Whereas thousands of papers have been published on the cancer chemopreventive properties of resveratrol (3,5,4′-trihydroxy-trans-stilbene) and related monomeric stilbenoids, there still is no consensus on their mechanism of action in a dietary setting. A widely held assumption is that the naturally occurring trans stilbenoids act as phytoestrogens, and thus affect cell metabolism of estrogen sensitive cells. This is known to be the mechanism of action for Tamoxifen, a synthetic drug with a stilbene moiety at its core, which is now approved as a chemopreventive agent. The bioavailability of resveratrol is low, which means that the doses known to inhibit cell proliferation in vitro (IC₅₀ in the range 3–30 µM) are never reached in vivo. The cytotoxic activity of a methoxylated analogue of resveratrol, pterostilbene (3,5-dimethoxy-4’-hydroxy trans stilbene), is in the same range as resveratrol. However, the methoxylated trans stilbenoid appears have better pharmacokinetic properties. Still, its overall bioavailability in vivo seems insufficient to make it have any significant effect on modulation of carcinogenesis.

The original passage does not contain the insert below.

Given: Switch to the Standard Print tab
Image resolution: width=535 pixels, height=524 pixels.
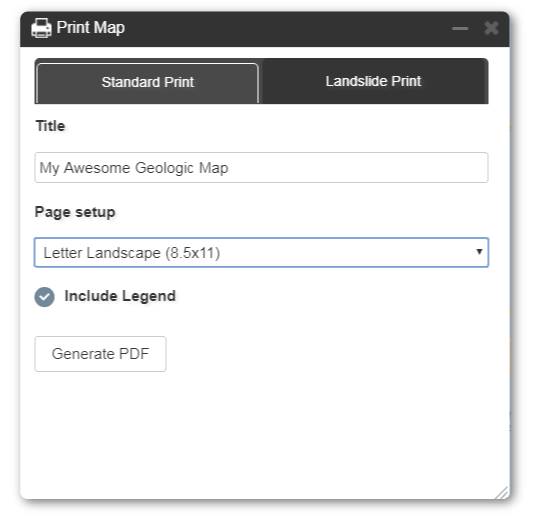Looking at the screenshot, I should pyautogui.click(x=147, y=82).
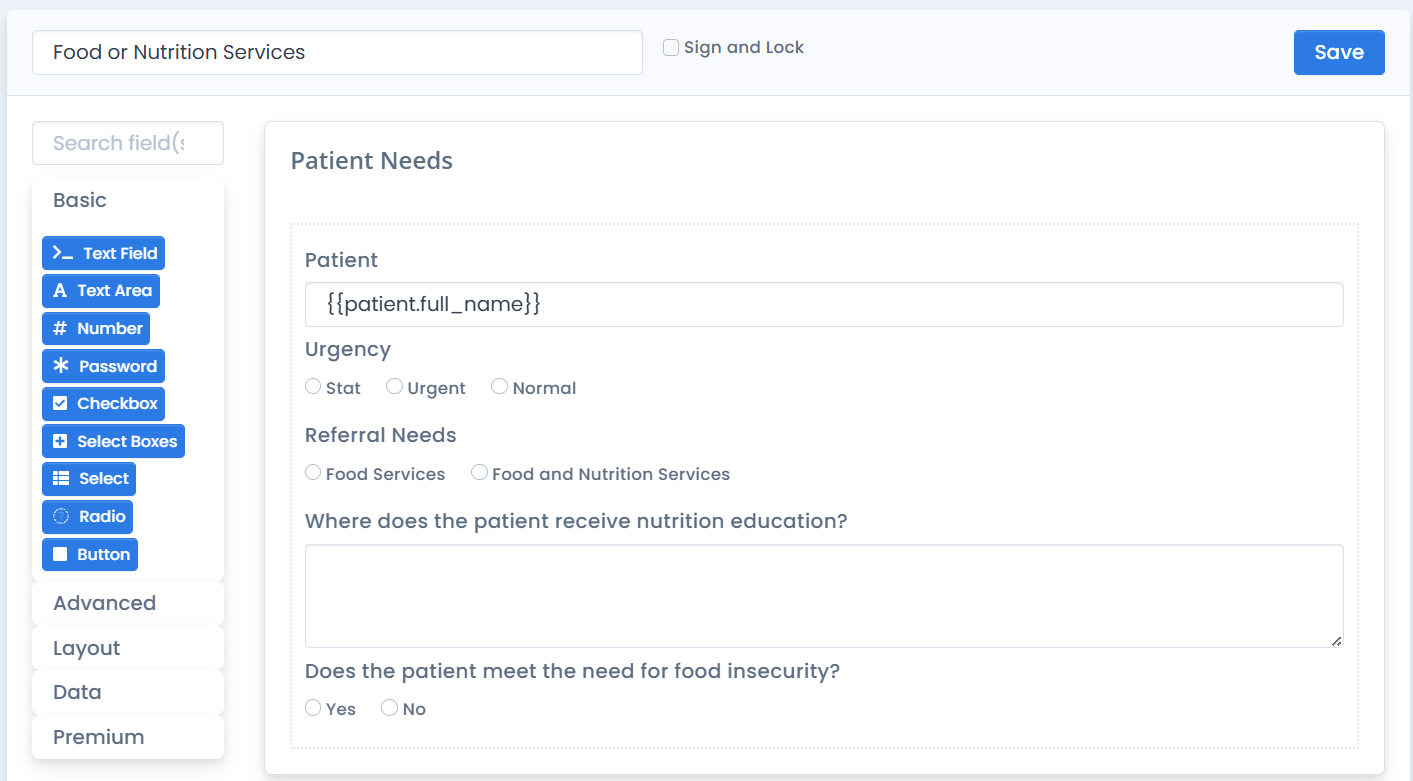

Polymethoxylated cis-stilbenoids (combretastatins), in contrast to the trans-stilbenoids, are too cytotoxic to be considered as chemopreventive agents. Combretastatin A4 has been considered as a cancer therapeutic agent; it inhibits tubulin polymerization by interacting at the colchicine binding site of microtubules, a mechanism of action that is fundamentally different from that of the trans-stilbenoids. It may be speculated that naturally occurring trans stilbenoids selectively accumulate in precancerous cells, thus locally reaching sufficiently high levels. This hypothesis may be difficult to prove experimentally. Further clues on the material properties of stilbenoids will most likely come from synthetic chemistry, where a wide range of analogues can be investigated for structure–activity relationships.